Title: Who’s Missing and Does It Matter?
Thesis: People matter to God
Just south of here there is a $3.25 million project to do some renovating of Berkley Park. In order to do those projects it was necessary to drain Berkeley Lake and it was the draining of Berkeley Lake that prompted an article in the Denver Post: As Berkeley Lake in Denver Drains, Treasure Hunters Scour What’s Unveiled. The drained lake bottom is visibly “littered with rusted cans, broken bottles, driftwood and lots of freshly dug holes.”
Area treasure hunters have waited for 35 years (since 1976) for the chance to see what has been lost on the bottom of Berkeley Lake.

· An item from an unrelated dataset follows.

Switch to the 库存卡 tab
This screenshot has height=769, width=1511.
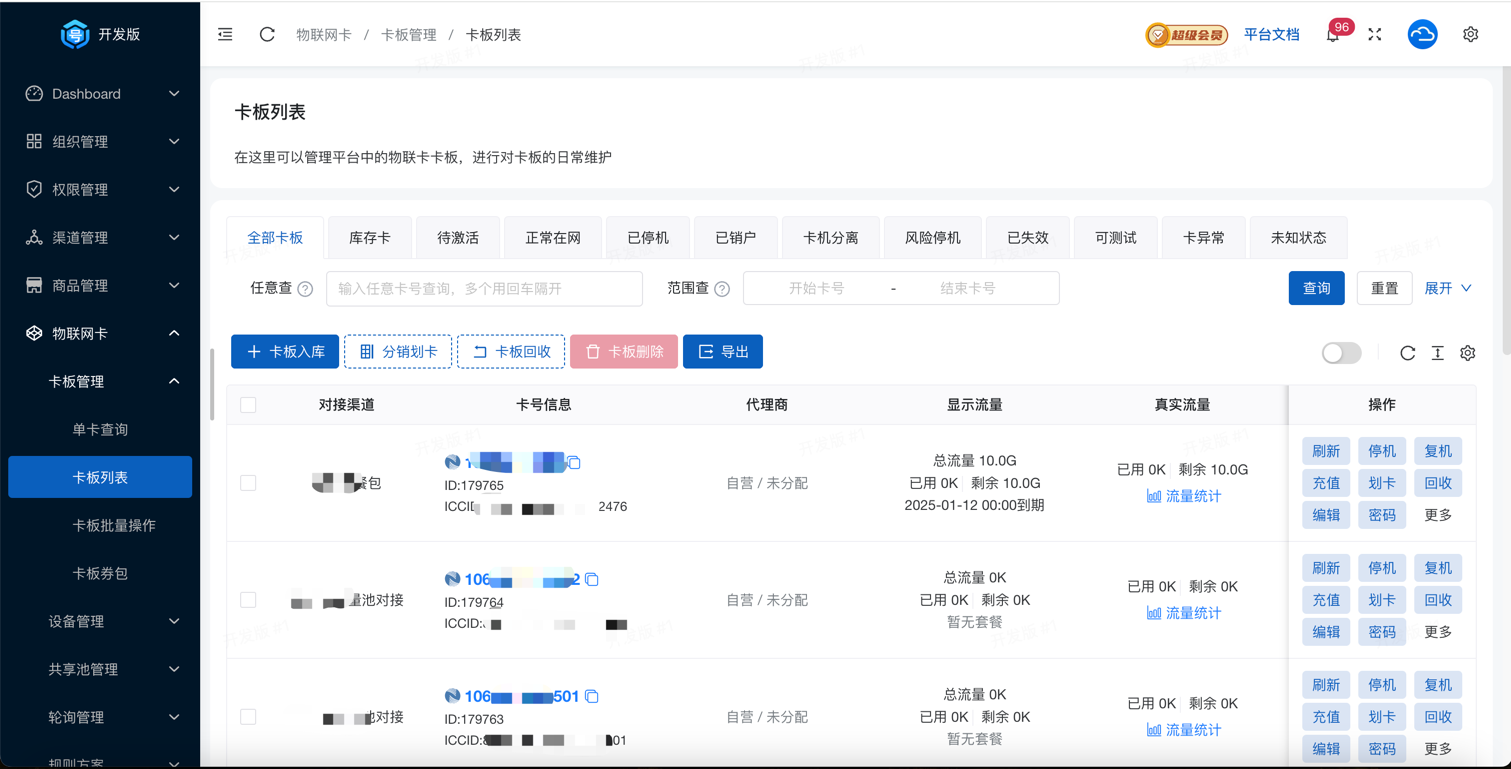[370, 238]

One treasurer hunter reported using his metal detector to unearth “13 rings, a buffalo nickel, a silver mercury dime and lots of wheat pennies” in just a few hours one recent Thursday morning. (http://www.denverpost.com/news/ci_18761039)

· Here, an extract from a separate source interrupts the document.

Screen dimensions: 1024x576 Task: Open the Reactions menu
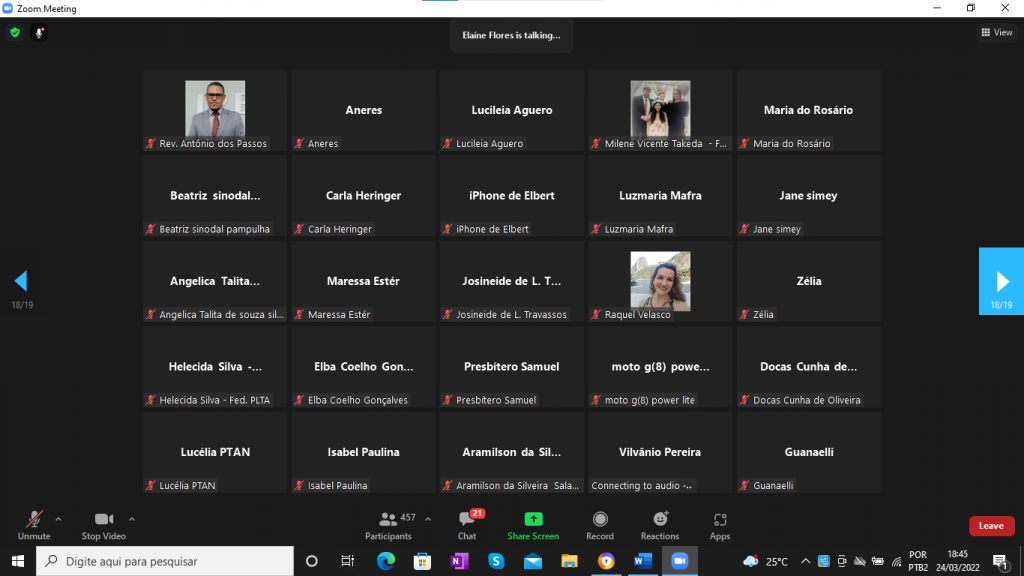click(x=660, y=524)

I doubt that many people have lamented the loss of a rusty old can or broken bottle but those who lost their wedding rings while swimming in Berkeley Lake were undoubtedly saddened when they discovered their loss.
Things that go missing matter to us.
I. Missing things matter
In these two parables Jesus identifies two characters that experienced a loss. One is a sheep herder and the other a homemaker. The sheep herder lost a sheep and the homemaker lost a silver coin. The sheep was important to the sheep herder and the silver coin was important to the homemaker.
In London there is an official governmental office for lost and found items. It is the London Transports “Lost Property Office.” It is located on the side of the Baker’s Street Station, just across the street from the fictitious residence of Sherlock Holmes. It has been there since 1933 and it is where all the lost items found on or in any of London’s transportation systems… subways, buses, cabs, etc., are placed to be reclaimed. Every year between 150,000 and 200,000 items are found and turned in to the LPO where officials attempt to locate owners and return their lost items.
Every year people lose wheelchairs, false teeth, watches, backpacks and lunch pails, umbrellas, cell phones, and what have you… between 2009 and 2010 38,000 books, 29,000 bags and 28,000 pieces of clothing were turned in. Oddities found and turned in included urns with human remains, a suitcase full of money, a human skull and a lawnmower.
We’ve all lost things. And while some losses are inconsequential, others are of consequence. Some of our losses are of actual monetary consequence and others losses are of sentimental consequence. And those things that are of consequence matter.
In our story today two things mattered, a lost sheep and a lost coin.